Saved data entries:
=== Section Start ===

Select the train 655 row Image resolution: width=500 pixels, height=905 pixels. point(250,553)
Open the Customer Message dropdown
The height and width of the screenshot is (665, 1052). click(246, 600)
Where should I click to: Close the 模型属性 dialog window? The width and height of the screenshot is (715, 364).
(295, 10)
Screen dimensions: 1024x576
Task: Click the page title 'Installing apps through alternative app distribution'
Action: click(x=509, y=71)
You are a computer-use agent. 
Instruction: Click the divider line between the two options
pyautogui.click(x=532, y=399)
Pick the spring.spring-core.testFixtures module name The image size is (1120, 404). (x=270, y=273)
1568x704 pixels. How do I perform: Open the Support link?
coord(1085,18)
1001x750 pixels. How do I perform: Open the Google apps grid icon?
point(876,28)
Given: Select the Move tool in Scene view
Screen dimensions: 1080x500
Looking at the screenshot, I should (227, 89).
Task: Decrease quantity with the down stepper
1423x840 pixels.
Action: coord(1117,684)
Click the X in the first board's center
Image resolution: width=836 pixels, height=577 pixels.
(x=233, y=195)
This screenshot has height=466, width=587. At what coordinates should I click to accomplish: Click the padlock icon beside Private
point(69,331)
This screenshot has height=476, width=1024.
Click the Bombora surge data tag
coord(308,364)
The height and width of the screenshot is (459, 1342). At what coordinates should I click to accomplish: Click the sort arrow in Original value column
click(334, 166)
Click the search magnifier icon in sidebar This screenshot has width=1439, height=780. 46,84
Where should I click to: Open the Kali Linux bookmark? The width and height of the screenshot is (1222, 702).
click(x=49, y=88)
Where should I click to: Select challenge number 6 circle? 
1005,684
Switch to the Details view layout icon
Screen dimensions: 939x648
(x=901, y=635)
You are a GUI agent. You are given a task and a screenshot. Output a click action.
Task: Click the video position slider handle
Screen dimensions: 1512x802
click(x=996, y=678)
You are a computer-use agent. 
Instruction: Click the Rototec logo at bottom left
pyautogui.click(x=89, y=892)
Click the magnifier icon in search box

=== Section End ===

Exercise requirements: In the records above, find the line containing "Instruction: Click the divider" and print it and every later line exactly, through the last one.

Exercise answer:
Instruction: Click the divider line between the two options
pyautogui.click(x=532, y=399)
Pick the spring.spring-core.testFixtures module name The image size is (1120, 404). (x=270, y=273)
1568x704 pixels. How do I perform: Open the Support link?
coord(1085,18)
1001x750 pixels. How do I perform: Open the Google apps grid icon?
point(876,28)
Given: Select the Move tool in Scene view
Screen dimensions: 1080x500
Looking at the screenshot, I should (227, 89).
Task: Decrease quantity with the down stepper
1423x840 pixels.
Action: coord(1117,684)
Click the X in the first board's center
Image resolution: width=836 pixels, height=577 pixels.
(x=233, y=195)
This screenshot has height=466, width=587. At what coordinates should I click to accomplish: Click the padlock icon beside Private
point(69,331)
This screenshot has height=476, width=1024.
Click the Bombora surge data tag
coord(308,364)
The height and width of the screenshot is (459, 1342). At what coordinates should I click to accomplish: Click the sort arrow in Original value column
click(334, 166)
Click the search magnifier icon in sidebar This screenshot has width=1439, height=780. 46,84
Where should I click to: Open the Kali Linux bookmark? The width and height of the screenshot is (1222, 702).
click(x=49, y=88)
Where should I click to: Select challenge number 6 circle? 
1005,684
Switch to the Details view layout icon
Screen dimensions: 939x648
(x=901, y=635)
You are a GUI agent. You are given a task and a screenshot. Output a click action.
Task: Click the video position slider handle
Screen dimensions: 1512x802
click(x=996, y=678)
You are a computer-use agent. 
Instruction: Click the Rototec logo at bottom left
pyautogui.click(x=89, y=892)
Click the magnifier icon in search box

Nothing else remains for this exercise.